São estas e mais tantas outras histórias que, de forma breve, concisa e sempre carregada da mais funda expressividade humana, só pensam nas dores, amores, sonhos, lutas, inquietações, ternuras, venturas e desventuras da condição humana e se oferecem como um modo privilegiado de recuperar os tempos individuais e coletivos da vida, felicidade esta tão oportuna para viver e reviver esses nossos tempos de cada dia vencendo e distraindo a morte.
Tensão significativa
A morte que está presente nos contos de Adriana Lunardi. Breves narrativas sempre centradas em situações extremas de forte tensão significativa, mescla de ficção e biografia que transcende um possível gênero, recuperando e recriando a morte de fato de escritoras da literatura mundial como Virginia Woolf, Dorothy Parker, Ana Cristina Cesar, numa atmosfera de Vésperas[4] de um último dia.
Nesse contexto significativo de fabulação, sobretudo quando um conto por nocaute acontece, vale lembrar Jack London, ativista social e um dos primeiros prosadores a alcançar celebridade mundial. Não por acaso também, entusiasmado como era por todos os componentes da condição humana, tinha uma paixão tão excitante pelo boxe que chegava a levar um par de luvas em suas constantes viagens e desafiar alguém para uns rounds. Como ele mesmo confessava, nunca teve um bom punch, mas na opinião dos seus leitores, sem dúvida, aparecia como um dos maiores contadores de história de todos os tempos.
É vastíssima a sua obra e igualmente relevante a sua vocação para nocautear o leitor com o impacto de sentidos da sua prosa, como acontece, apenas a título de ilustração, no conto O jogo. Em uma das diversas narrativas breves sobre boxeadores, London trata do lado cruel da existência num ringue, espaço referencial e alegórico com forte dimensão humana.
É no mínimo um modo de fabular “mordente”, lembrando mais uma vez Cortázar, que acerta com uma palavra a natureza pungente, provocante, não poucas vezes sensivelmente esquiva e, ao mesmo tempo, tão reveladora dos contos.
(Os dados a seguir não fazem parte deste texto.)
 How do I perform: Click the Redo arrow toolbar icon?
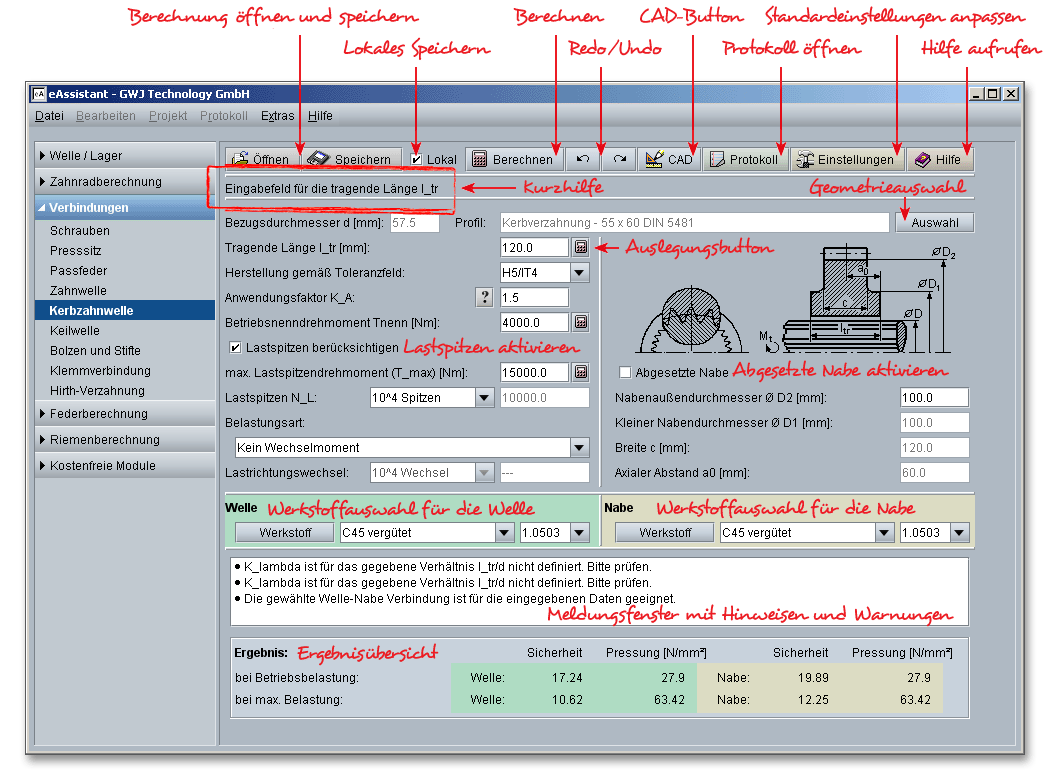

E, para pôr um ponto final provisório nesse breve estudo que acredita na arte de contar como gesto imprescindível da arte de viver, vale também lembrar que a memória assimilada dessas breves histórias resulta em matéria utópica, fazendo o leitor acreditar num tempo muito melhor e mais generoso para cada um de nós leitores passar e repassar o tempo como um modo, cada vez mais pleno de sentido humano, de estar dentro da arte e dentro da vida.
NOTAS
[1] O termo fabulação aqui tem o sentido de contar fábulas e também de força do imaginário que está na origem do homem, na fonte da vida, na aventura do conto.
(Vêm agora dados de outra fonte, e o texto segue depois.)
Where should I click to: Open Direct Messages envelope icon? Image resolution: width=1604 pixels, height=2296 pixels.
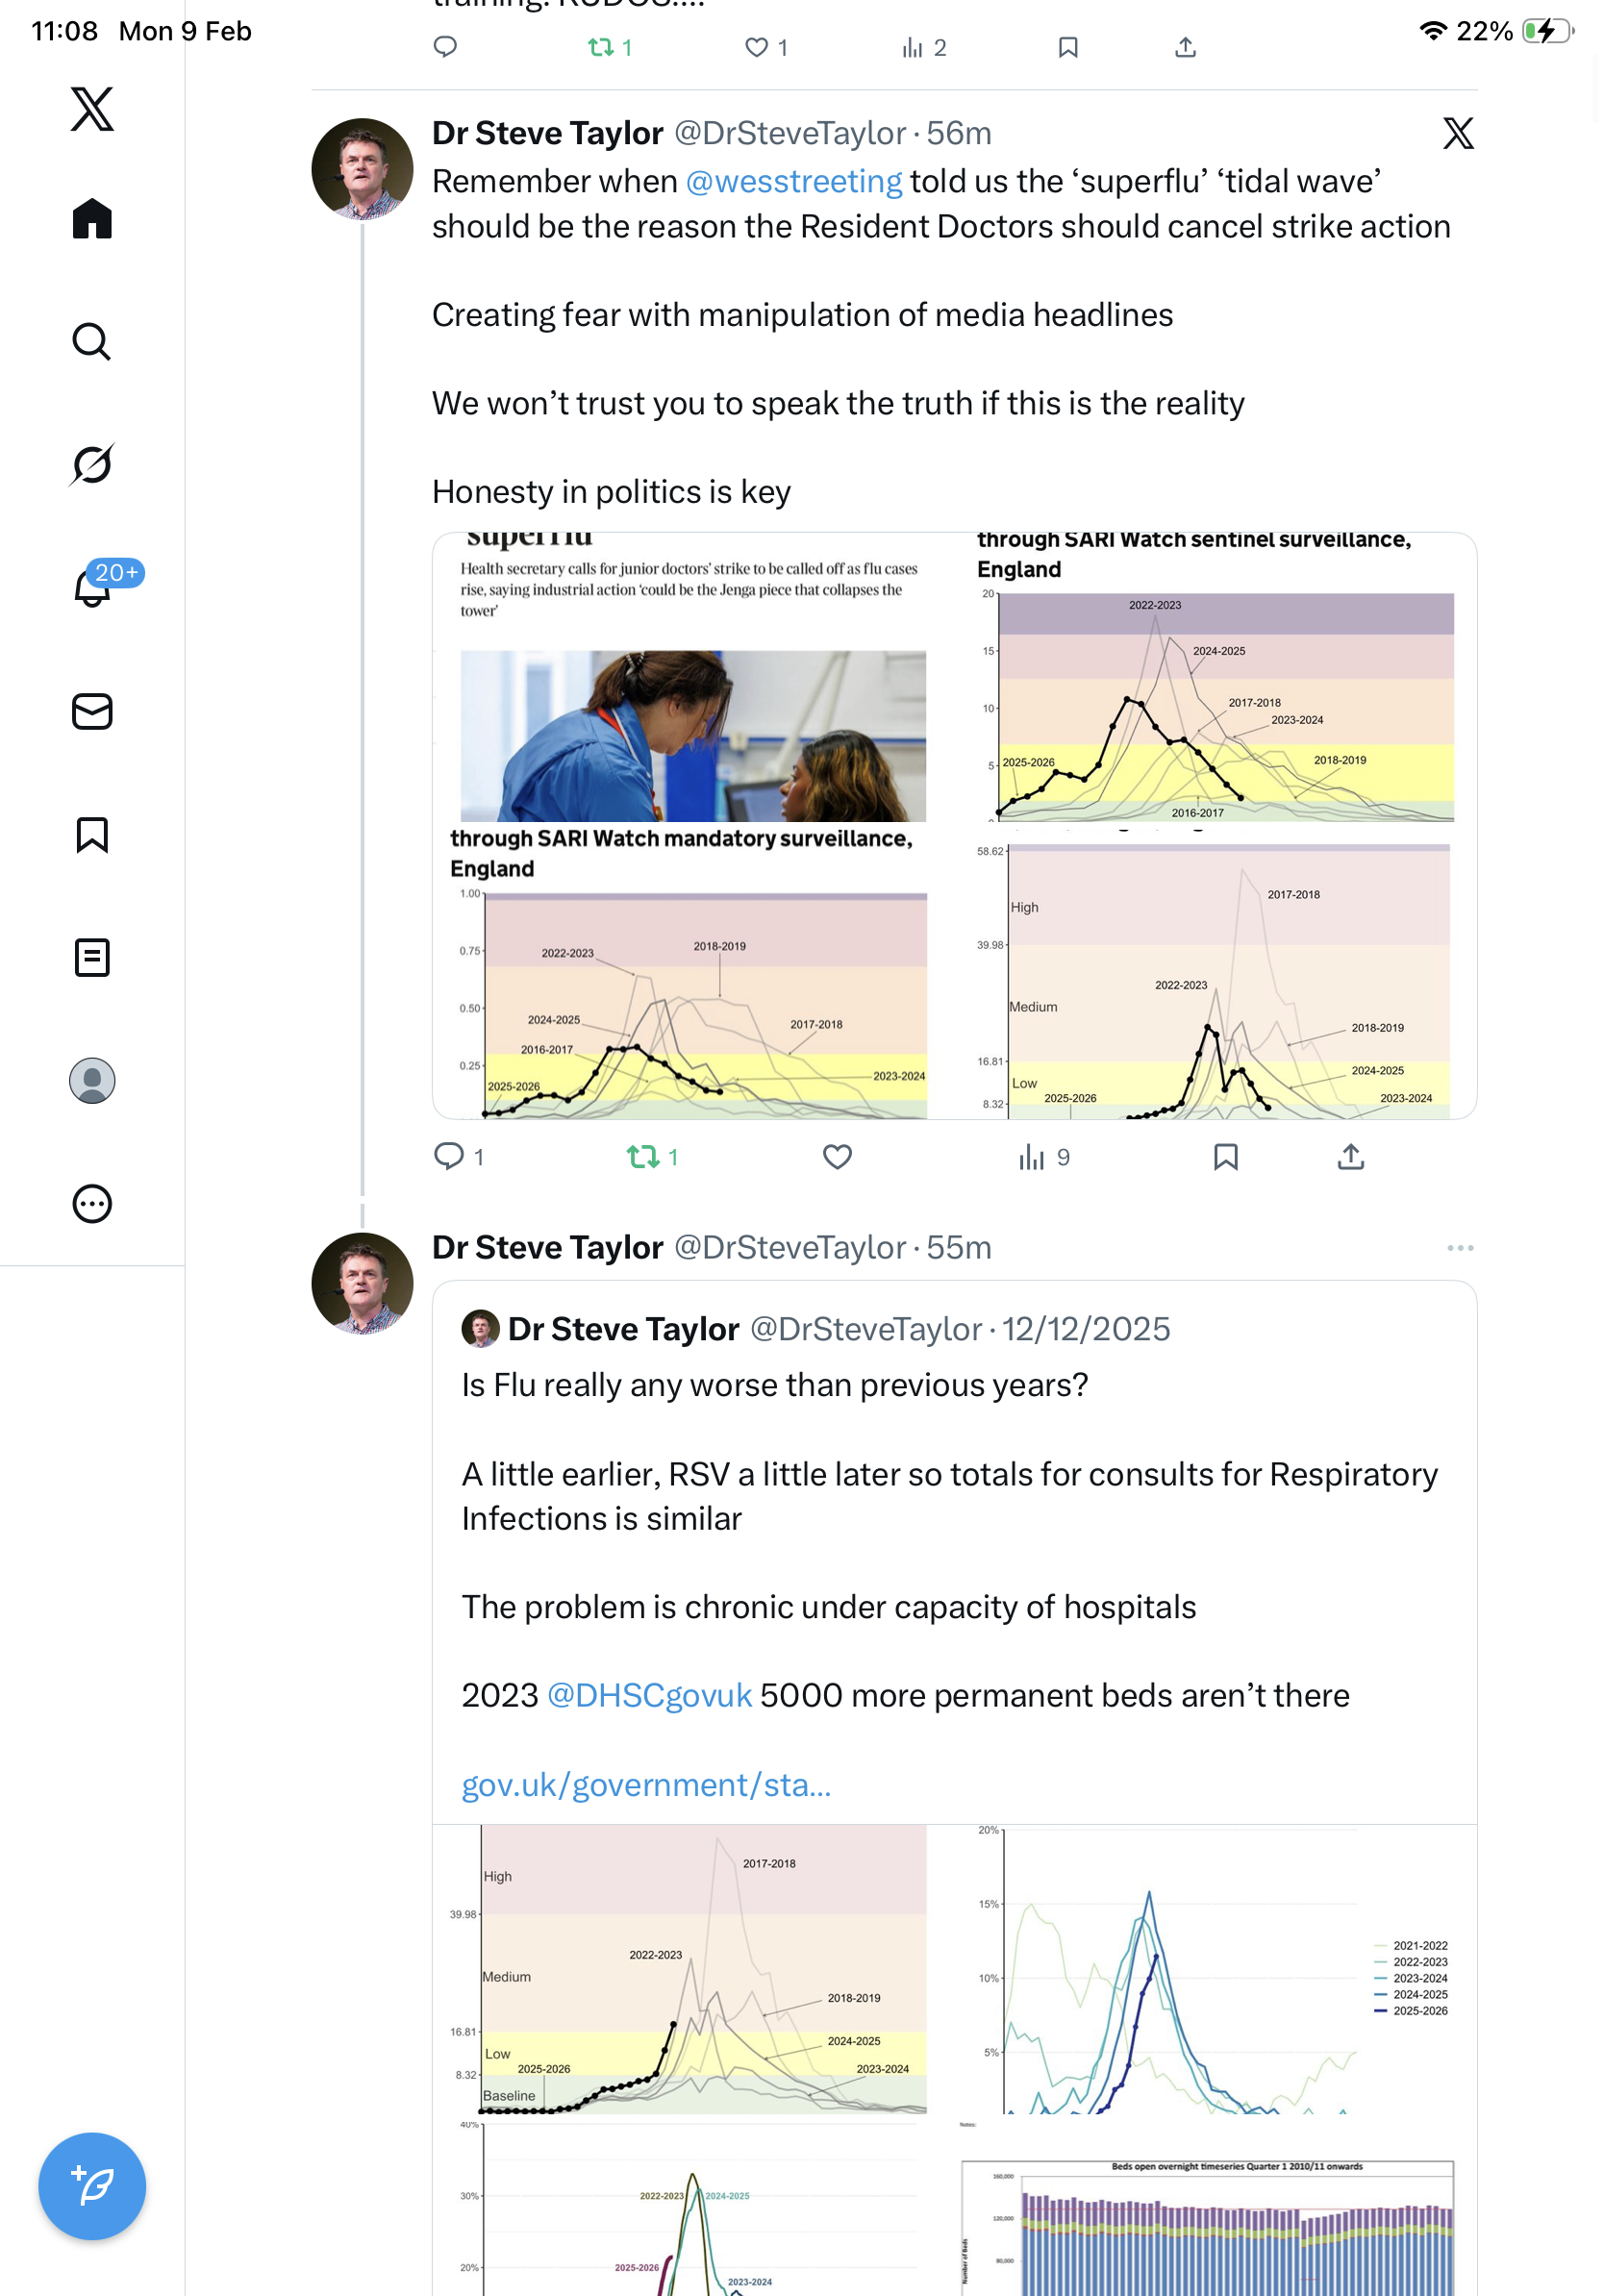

[2] CANDIDO. Antonio. “O direito à literatura” in: Vários escritos. Rio de Janeiro: Ouro sobre Azul, São Paulo: Duas cidades, 2004, p. 169.
[3] CORTÁZAR, Julio. “Alguns aspectos do conto” in: Valise de cronópio. Tradução de Davi Arrigucci Júnior. São Paulo: Perspectiva, 2006, p. 153.
[4] Vésperas é o título da coletânea de contos em que autora celebra, com sensível inventividade literária, traços de vida e obra de outras escritoras: Clarice Lispector, Katherine Mansfield, Sylvia Plath, Zelda Fitzgerald, Júlia da Costa, Colette.